Advertising Audit is an important financial control process – not an optional luxury.

Any large company conducting business with an advertising agency or media buying firm without comprehensive Audit Rights is simply at risk. The marketing supplier may refuse to cooperate with (or significantly restrict) even very reasonable audit requests.

Based on years of experience and observation, it is clear that a sub par or non-existent audit clause often limits an Advertiser’s ability to implement standard compliance testing which therefore limits their opportunity to validate agency billings and gain comfort. Important learning opportunities are also lost – clearly an undesired outcome.

An example of a healthy financial relationship between parties – there are cases to note where even lacking clear audit documentation, the marketing supplier has complied with audit requests, but these cases are few and far between.

Pushback is a “red-flag.” Good financial practices should have nothing to fear from thorough scrutiny.
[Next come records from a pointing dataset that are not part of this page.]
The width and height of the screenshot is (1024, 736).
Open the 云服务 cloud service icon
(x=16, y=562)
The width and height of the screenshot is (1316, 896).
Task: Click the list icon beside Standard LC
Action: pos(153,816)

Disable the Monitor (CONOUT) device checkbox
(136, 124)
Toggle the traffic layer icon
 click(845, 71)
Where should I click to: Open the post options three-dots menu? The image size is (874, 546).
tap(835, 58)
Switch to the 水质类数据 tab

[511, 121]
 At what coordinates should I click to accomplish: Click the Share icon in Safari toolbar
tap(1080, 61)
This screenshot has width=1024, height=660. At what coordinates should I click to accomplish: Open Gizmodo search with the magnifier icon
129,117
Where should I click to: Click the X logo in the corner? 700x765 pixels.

The more pushback the higher the risk meter should rise.

Verification of billing accuracy / support would seem an innate right of any large company spending millions of dollars with a vendor (yes, even in Marketing).

What should you do? (1) in the near term amend the current Client-Agency Agreement to add a Right to Audit clause – and make it retroactive for at least 3 years; (2) add a Right to Audit clause within an ancillary document such as a Statement of Work (SOW) or an annual amendment to the Master Client-Agency Agreement; or (3) create a new document signed by both parties creating a Right to Audit and adding it to the vendor master file.

Ensure the audit clause is
well-defined and comprehensive.
For a guide, contact AARM at info@aarmusa.com

Once Audit Rights are established, a best practice and preventative control measure is to implement periodic and routine testing to deter wasteful practices, to identify errant billing transactions and to monitor key financial metrics. Testing should be performed at least annually, and always in cases where an agency relationship has been terminated (“transition audit”).

The audit concept also applies to systematic (or continuous) monitoring processes. A systematic monitoring program measures agency financial transactions, reporting and timing against a predetermined set of tolerances. Metrics are compiled and delivered at least monthly to stakeholders. Systematic monitoring is generally performed by an independent third-party with specialized software, and the Advertiser often chooses to share results with the agency – to support incentive compensation goals of and or a basis for behavior modification.

Right to Audit is a necessary safeguard in today’s business environment. Determining a schedule, methodology, and defined approach that encompass at some level each vendor in the organization’s marketing network will provide necessary assurance to management that adequate oversight and preventative controls are in place to catch errors, drive efficiencies and enhance ROI.